■ EXERCISE REQUIREMENTS ■
#1 Answer these questions using the passage on submarine procurement, giving each answer on its own line with its letter:
(a) Which two DSRVs have been shortlisted, and from which companies?
(b) In what year were bids for the DSRV invited for the second time?
(c) How many canisters would the missile plug-in in each SSK offer contain?
#2 Write the next part of the passage on submarine procurement, picking up after its final sentence.
++++ TEXT PASSAGE
For the IN’s requirement for two deep submergence rescue vehicles (DSRV), the Remora from Canada’s Ocean Works and the LR-7 from Rolls-Royce have been shortlisted. The offer for two Project 18270 Bester-class DSRVs from Russia’s United Shipbuilding Corp has been rejected. The process to acquire the DSRV was started more than six years ago, and bids were invited for a second time in 2010, after an anonymous letter of complaint addressed to the MoD had alleged that the Remora DSRV, which was selected way back in 2008, was chosen by dubious means.
Meanwhile, all four OEMs bidding for the Project 75I single-hulled programme—Spain’s Navantia, Germany’s TKMS, France’s DCNS and Russia’s United Shipbuilding Corp—have given in writing their ability to incorporate two separate plug-in in each of their SSK offers, with one plug-in containing an AIP system that is specified by the IN, and the other plug-in containing eight cannisters containing the vertically-launched BrahMos-1 Block-1 supersonic anti-ship cruise missile. This, however, is easier said than done. This is because, while all four OEMs have adequate expertise in terms of supplying the AIP plug-ins, none of them have any experience in incorporating VLS cells for missiles like the BrahMos-1 Block-1. Therefore, should the IN choose to insist on the BrahMos-1 for installation on board the six Project 75I SSKs, it will not only inflate the acquisition costs of the SSKs, but will also pose SSK hull re-design challenges that may further delay the service-induction of these six SSKs.
++++++++
++++ STUDY MATERIAL
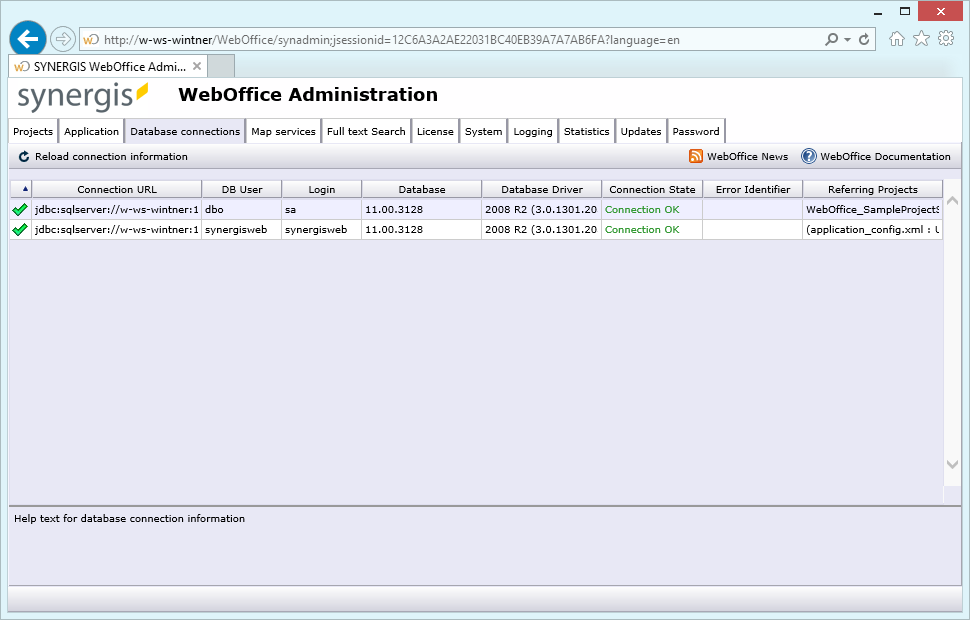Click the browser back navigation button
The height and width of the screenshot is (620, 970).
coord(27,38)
++++++++
++++ STUDY MATERIAL
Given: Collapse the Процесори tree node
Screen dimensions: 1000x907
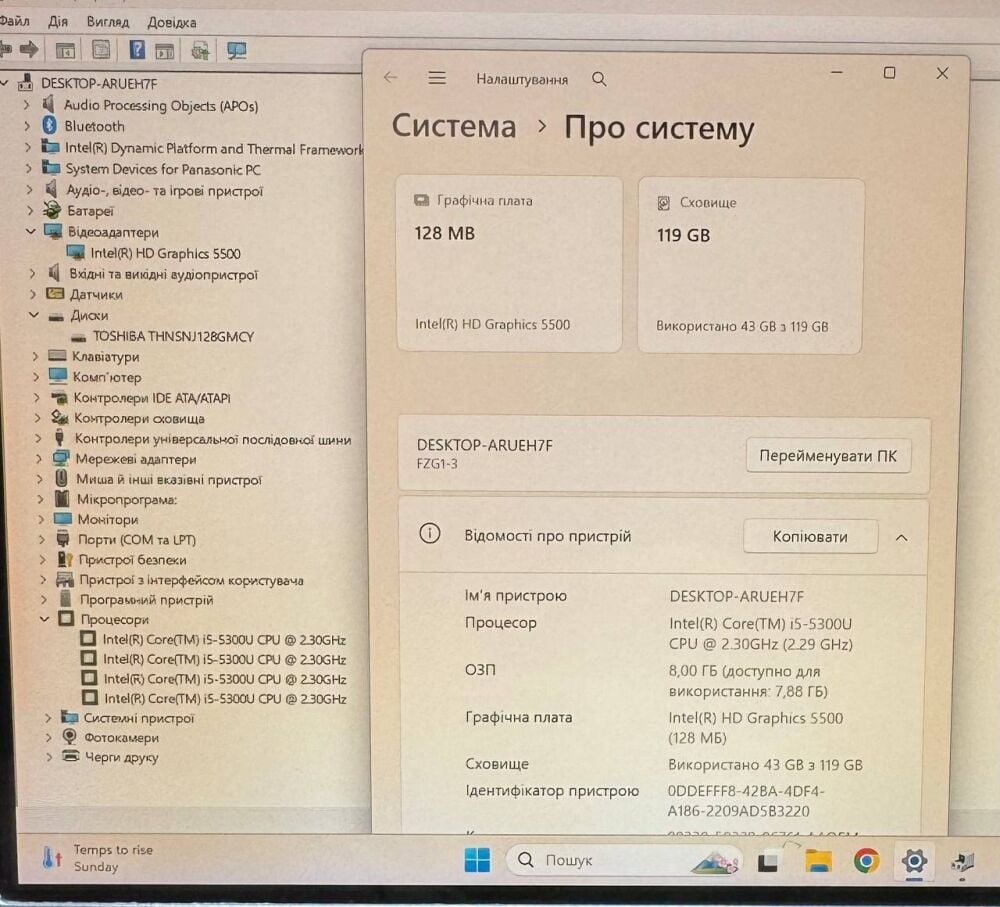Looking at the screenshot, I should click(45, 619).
++++++++
■ ANSWERS PER TASK ■
#1
(a) The Remora from Canada's Ocean Works and the LR-7 from Rolls-Royce.
(b) 2010.
(c) Eight.

#2
In my personal view, therefore, if the IN insists on the BrahMos-1, then the IN should also specify that the Project 75I SSKs ought to be double-hulled vessels. And if that happens, then the only logical options available come from TKMS and DCNS. In fact, the latter had unveiled its conceptual SMX-21 SSK at the Euronaval 2002 exhibition in Paris, and it was then touted as being the solution for maximum weapons storage without increasing the SSK’s displacement. Based on twin pressure-hull architecture, the concept allows to load up to 30 heavyweight weapons within a hull that displaces only 2,700 tonnes, thanks to ‘mission modules’ located between the hulls. This architecture allows great flexibility and can accommodate every type of mission, by simply changing the modules. Strong safety improvements are made by separating the crew-living areas from potentially hazardous zones.
For the four Class 209/Type 1500 SSKs, the IN has shortlisted two types of ASCMs: a combination of Novator 3M-54E Klub-S supersonic ASCM and 3M-14E LACM, and Boeing’s UGM-84A Harpoon.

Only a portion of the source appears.